»»
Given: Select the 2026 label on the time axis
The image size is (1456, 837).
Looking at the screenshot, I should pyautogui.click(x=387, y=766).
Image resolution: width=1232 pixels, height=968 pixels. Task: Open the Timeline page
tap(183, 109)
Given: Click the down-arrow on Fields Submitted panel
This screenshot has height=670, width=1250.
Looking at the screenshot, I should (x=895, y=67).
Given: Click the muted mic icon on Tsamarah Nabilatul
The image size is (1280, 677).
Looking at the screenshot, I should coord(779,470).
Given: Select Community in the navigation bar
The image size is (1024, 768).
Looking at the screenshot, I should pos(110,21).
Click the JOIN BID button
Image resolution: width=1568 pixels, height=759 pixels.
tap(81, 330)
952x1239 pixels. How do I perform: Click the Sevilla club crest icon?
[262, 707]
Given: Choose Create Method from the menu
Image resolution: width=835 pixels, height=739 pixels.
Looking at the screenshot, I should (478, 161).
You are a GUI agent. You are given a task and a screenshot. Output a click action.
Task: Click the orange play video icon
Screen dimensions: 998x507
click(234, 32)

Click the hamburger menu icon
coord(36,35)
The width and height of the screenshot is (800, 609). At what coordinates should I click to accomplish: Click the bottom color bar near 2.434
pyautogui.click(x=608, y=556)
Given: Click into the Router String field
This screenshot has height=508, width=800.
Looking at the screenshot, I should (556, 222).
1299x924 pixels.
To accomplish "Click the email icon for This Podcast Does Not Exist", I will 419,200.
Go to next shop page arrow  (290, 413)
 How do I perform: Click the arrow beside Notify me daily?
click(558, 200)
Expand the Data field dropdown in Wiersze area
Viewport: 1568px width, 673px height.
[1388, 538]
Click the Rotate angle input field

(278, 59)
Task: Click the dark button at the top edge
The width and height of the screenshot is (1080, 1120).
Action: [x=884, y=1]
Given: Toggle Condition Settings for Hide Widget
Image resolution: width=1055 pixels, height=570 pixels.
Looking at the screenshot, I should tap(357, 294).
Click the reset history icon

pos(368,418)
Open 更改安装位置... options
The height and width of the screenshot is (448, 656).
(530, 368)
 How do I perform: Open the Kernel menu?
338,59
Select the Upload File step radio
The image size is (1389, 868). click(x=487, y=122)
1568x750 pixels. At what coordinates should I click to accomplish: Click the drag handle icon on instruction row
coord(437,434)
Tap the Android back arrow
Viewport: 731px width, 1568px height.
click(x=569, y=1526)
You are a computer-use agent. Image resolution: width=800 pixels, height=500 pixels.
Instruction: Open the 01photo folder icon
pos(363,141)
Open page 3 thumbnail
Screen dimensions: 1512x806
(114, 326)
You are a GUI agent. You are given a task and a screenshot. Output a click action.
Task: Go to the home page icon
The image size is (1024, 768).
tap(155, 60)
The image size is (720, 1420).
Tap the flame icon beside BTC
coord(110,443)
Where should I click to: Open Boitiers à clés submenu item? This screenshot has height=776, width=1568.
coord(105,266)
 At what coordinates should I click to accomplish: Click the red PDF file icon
««
◆ Problem requirements ◆
Format the listing from the line with "How do I perform: Open the Kernel menu?" to the line with "The image size is (1389, 868)." as a numbered list, leaving out any blank lines.

◆ Answer to the problem ◆
1.  How do I perform: Open the Kernel menu?
2. 338,59
3. Select the Upload File step radio
4. The image size is (1389, 868). click(x=487, y=122)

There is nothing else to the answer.